Food escapades in modernist cuisine

Sous Vide Chicken Breast, Chermoula Sauce, Bok Choy

Chicken breast gets a bad reputation in my opinion. People generally think of chicken breast as boring and bland. When they dine out at restaurants, chicken is usually the last protein they think of to order and often rightfully so as it is typically dry, over-cooked, and woefully mistreated. The good news is that chicken doesn't have to be this way. It has the potential to be juicy, succulent, and wonderfully tender - if done correctly. Enter sous vide.

For a quick week night meal, my wife and I cooked some chicken breast in our Sous Vide Supreme and served it with a home-made chermoula, a sauce used in Algerian, Morcoccan and Tunisian cooking. We took two chicken breasts, seasoned them with salt, pepper and small drizzle of good quality olive oil, and then sealed them up in a zip loc bag using the water displacement method. After pre-heating the Sous Vide Supreme to 140 degrees, we dropped in the zip loc bag and let it cook for a little over an hour.

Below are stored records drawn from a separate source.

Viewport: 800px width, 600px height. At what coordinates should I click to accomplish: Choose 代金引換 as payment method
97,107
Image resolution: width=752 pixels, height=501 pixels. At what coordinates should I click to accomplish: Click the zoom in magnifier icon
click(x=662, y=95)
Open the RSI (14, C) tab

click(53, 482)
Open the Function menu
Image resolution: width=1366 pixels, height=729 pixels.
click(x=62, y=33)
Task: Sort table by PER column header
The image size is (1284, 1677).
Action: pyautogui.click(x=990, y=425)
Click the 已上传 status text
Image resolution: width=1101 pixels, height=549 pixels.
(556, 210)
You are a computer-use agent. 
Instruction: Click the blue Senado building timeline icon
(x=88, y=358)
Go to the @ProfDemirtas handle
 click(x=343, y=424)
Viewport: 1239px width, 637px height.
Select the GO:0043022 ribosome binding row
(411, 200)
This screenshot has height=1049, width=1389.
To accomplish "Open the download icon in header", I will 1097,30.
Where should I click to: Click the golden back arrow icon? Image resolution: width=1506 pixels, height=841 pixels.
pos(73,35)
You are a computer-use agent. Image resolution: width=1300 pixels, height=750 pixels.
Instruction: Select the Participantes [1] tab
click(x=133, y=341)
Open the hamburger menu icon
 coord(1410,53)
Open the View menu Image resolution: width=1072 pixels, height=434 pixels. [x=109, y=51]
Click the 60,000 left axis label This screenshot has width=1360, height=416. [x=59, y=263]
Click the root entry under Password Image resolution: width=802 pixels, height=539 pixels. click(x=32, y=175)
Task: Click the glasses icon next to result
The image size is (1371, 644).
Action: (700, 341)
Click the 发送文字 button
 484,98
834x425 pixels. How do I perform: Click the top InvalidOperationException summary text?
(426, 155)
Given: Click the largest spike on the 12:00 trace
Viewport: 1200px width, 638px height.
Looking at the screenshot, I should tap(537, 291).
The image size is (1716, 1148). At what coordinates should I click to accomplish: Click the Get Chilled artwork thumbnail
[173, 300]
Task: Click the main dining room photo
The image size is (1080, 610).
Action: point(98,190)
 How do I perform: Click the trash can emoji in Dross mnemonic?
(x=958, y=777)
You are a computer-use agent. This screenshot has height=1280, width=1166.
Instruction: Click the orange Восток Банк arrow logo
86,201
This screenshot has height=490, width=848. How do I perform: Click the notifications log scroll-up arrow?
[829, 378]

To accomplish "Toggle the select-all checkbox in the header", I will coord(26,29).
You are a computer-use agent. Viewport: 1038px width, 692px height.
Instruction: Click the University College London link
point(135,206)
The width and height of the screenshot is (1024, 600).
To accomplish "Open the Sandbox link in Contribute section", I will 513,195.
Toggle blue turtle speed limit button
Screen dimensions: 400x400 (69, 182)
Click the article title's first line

Meanwhile, as the chicken cooked, we put together our chermoula sauce. I had seen an episode of Bobby Flay's Boy Meets Grill where he cooked some fantastic looking halibut with chermoula sauce, so that's what the inspiration was. For the chermoula sauce, we combined some saffron and hot water in a small bowl and let sit for 10 minutes to bloom. In a small pan, I heated up some canola oil and added some garlic along with ancho chile powder, chile de arbol, ground coriander, and ground cumin (be careful not to burn the garlic - otherwise, it will be bitter). After cooking for a few minutes, we added the saffron and its soaking water and then removed from the stovetop. To the garlic and saffron mixture, we whisked together olive oil, lemon zest, and lemon juice and then mixed in some chopped bell peppers, tomatoes, mint leaves and cilantro.

After an hour of cooking, we took the chicken breasts out of the Sous Vide Supreme. We dried off the excess moisture from the exterior of the chicken breasts and then browned the exterior using our Iwatani kitchen torch. Alternatively, if you don't have a kitchen torch, you can also sear them quickly in a hot pan on the stove. I sliced up the chicken breasts and served some sauteed bok choy and garlic on the side.